--- What you need to do ---
- a) Retype the portion of the Elg1 abstract between "Conclusions: Collectively, these" and "defect in Okazaki fragment maturation.", inclusive.
- b) According to the Elg1 abstract, what two processes in yeast require Elg1?
Document section below:
Background: Genome instability is a hallmark of cancer and plays a critical role in generating the myriad of phenotypes selected for during tumor progression. However, the mechanisms that prevent genome rearrangements remain poorly understood.
Results: To elucidate the mechanisms that ensure genome stability, we screened a collection of candidate genes for suppressors of gross chromosomal rearrangements (GCRs) in budding yeast. One potent suppressor gene encodes Elg1, a conserved but uncharacterized homolog of the large RFC subunit Rfc1 and the alternative RFC subunits Ctf18/Chl12 and Rad24. Our results are consistent with the hypothesis that Elg1 forms a novel and distinct RFC-like complex in both yeast and human cells. We find that Elg1 is required for efficient S phase progression and telomere homeostasis in yeast. Elg1 interacts physically with the PCNA homolog Pol30 and the FEN-1 homolog Rad27. The physical and genetic interactions suggest a role for Elg1 in Okazaki fragment maturation. Furthermore, Elg1 acts in concert with the alternative Rfc1-like proteins Rad24 and Ctf18 to enable Rad53 checkpoint kinase activation in response to replication stress.
Conclusions: Collectively, these results reveal that Elg1 forms a novel and conserved alternative RFC complex. Furthermore, we propose that genome instability arises at high frequency in elg1 mutants due to a defect in Okazaki fragment maturation.
End of Document section.
Provided material below:
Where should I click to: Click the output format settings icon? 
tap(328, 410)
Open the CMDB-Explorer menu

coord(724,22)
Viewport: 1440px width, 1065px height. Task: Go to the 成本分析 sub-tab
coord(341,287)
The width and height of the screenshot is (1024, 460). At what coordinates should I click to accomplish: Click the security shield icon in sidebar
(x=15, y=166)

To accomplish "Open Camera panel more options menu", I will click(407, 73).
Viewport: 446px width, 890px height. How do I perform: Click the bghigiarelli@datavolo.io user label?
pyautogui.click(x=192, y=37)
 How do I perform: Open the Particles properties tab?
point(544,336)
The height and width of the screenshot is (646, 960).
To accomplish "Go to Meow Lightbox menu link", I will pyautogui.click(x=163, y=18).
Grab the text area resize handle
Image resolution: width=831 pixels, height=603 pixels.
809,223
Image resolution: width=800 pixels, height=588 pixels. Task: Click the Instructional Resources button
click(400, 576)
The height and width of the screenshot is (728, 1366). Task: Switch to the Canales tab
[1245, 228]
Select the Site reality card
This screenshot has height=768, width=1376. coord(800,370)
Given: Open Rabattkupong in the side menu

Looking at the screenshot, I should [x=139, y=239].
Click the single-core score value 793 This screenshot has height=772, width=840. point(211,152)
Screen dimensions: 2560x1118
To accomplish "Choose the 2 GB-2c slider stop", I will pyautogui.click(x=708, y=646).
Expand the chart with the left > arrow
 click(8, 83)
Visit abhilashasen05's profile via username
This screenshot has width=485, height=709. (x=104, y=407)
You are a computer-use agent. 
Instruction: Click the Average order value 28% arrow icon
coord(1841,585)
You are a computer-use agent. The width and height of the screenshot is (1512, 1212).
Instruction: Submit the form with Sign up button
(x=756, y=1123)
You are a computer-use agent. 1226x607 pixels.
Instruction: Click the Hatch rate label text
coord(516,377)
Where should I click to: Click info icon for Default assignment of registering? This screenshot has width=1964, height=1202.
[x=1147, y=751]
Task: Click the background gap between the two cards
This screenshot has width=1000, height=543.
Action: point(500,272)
End of Provided material.
--- Results ---
- a)
Conclusions: Collectively, these results reveal that Elg1 forms a novel and conserved alternative RFC complex. Furthermore, we propose that genome instability arises at high frequency in elg1 mutants due to a defect in Okazaki fragment maturation.

- b) Efficient S phase progression and telomere homeostasis.